» DATA
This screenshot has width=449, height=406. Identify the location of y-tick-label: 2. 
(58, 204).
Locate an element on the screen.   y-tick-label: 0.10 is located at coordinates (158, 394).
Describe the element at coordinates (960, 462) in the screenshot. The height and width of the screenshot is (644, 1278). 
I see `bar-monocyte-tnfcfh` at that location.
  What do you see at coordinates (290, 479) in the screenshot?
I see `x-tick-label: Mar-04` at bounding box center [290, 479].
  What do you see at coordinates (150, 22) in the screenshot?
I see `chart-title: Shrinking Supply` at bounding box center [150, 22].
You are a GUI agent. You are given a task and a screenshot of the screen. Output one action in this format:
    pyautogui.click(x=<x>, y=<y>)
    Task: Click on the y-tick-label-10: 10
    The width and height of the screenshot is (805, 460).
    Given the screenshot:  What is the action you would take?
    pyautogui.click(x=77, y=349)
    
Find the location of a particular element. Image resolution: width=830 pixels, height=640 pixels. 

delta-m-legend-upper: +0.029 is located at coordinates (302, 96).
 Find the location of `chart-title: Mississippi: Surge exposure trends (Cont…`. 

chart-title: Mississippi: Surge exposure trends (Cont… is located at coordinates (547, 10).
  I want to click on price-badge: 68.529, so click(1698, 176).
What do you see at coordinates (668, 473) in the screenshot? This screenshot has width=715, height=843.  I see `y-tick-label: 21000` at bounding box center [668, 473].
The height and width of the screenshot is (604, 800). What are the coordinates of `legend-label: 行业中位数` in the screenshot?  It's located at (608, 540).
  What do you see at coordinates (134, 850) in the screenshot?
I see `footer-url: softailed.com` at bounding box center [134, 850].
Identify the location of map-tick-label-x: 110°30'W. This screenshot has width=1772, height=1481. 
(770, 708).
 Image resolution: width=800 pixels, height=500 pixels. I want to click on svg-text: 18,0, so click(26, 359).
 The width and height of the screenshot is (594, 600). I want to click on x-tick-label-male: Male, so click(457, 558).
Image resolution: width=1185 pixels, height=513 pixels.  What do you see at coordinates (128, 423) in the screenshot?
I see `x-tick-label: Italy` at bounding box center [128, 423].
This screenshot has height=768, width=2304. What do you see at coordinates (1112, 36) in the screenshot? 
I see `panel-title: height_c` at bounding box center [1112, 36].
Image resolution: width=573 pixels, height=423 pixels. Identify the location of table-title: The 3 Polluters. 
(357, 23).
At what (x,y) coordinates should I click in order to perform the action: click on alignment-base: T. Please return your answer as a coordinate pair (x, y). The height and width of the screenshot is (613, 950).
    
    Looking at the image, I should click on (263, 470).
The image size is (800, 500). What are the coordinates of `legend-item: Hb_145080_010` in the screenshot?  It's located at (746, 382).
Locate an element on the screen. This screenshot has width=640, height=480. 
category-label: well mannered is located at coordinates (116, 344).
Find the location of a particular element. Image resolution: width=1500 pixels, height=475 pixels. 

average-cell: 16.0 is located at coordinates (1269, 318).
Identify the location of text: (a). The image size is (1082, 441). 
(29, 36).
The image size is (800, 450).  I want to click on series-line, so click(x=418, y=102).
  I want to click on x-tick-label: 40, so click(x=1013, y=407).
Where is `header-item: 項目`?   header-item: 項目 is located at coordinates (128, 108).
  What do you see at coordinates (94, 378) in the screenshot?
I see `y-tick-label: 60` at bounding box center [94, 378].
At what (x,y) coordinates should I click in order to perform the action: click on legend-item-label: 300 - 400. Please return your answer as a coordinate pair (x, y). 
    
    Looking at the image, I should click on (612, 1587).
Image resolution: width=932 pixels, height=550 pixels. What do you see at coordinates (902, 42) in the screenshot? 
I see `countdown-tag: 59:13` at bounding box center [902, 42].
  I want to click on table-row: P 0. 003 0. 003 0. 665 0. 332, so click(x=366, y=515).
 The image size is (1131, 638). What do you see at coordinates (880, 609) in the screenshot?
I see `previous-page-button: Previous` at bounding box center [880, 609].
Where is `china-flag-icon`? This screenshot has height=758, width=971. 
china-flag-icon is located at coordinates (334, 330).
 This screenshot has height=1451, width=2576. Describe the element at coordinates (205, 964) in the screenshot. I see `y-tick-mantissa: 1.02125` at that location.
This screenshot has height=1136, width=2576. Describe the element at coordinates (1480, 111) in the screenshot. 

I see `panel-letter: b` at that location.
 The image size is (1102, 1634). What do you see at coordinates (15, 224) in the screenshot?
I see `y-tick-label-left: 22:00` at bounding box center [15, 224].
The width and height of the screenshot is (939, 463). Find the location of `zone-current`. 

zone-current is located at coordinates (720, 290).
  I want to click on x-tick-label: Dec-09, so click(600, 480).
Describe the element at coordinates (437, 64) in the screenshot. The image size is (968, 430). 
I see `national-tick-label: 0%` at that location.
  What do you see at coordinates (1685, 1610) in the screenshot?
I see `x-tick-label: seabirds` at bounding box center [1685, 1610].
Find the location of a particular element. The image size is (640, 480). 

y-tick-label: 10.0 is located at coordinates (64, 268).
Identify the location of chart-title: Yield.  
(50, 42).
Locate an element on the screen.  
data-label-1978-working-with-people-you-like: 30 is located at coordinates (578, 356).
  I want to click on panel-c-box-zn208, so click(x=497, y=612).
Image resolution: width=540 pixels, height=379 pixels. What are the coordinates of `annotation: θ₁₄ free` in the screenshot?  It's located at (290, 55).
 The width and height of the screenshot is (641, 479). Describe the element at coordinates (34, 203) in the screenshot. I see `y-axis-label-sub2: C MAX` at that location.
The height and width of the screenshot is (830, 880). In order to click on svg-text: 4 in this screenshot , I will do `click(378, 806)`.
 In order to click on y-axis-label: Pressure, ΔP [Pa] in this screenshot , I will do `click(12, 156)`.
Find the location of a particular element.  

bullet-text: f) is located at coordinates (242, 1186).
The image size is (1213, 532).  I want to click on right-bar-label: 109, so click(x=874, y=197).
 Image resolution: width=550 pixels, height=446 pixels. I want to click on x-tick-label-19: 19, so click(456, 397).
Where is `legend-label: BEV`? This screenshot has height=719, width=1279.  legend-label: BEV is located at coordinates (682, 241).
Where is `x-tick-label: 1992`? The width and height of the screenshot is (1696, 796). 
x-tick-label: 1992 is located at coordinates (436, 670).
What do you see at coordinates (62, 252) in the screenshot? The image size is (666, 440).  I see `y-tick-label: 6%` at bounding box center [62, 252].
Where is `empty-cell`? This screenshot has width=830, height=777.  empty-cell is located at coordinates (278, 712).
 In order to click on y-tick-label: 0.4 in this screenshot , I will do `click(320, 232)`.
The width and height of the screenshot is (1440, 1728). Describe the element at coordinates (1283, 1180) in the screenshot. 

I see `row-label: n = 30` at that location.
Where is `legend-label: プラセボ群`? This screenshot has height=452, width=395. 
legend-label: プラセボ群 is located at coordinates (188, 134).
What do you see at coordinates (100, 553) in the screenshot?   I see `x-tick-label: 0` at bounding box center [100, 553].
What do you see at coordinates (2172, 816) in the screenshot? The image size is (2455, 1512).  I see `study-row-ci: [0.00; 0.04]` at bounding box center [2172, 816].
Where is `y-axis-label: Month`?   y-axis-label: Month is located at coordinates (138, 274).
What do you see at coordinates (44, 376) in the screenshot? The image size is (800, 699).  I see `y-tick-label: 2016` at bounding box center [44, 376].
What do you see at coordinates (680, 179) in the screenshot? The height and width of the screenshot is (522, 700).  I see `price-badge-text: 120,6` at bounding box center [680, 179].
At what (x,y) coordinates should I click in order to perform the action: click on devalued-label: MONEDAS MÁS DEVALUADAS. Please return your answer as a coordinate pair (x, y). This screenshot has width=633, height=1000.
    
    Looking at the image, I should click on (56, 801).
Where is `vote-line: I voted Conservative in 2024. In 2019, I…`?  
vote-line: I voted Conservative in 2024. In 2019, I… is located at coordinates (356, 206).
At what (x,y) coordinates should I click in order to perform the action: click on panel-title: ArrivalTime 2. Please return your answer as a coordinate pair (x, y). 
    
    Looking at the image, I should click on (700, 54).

» WORK REQUIRED
Please find every line in the listing above that contains the word "voted" and copy each of those lines.

» PROBLEM SOLUTION
Where is `vote-line: I voted Conservative in 2024. In 2019, I…`?  
vote-line: I voted Conservative in 2024. In 2019, I… is located at coordinates (356, 206).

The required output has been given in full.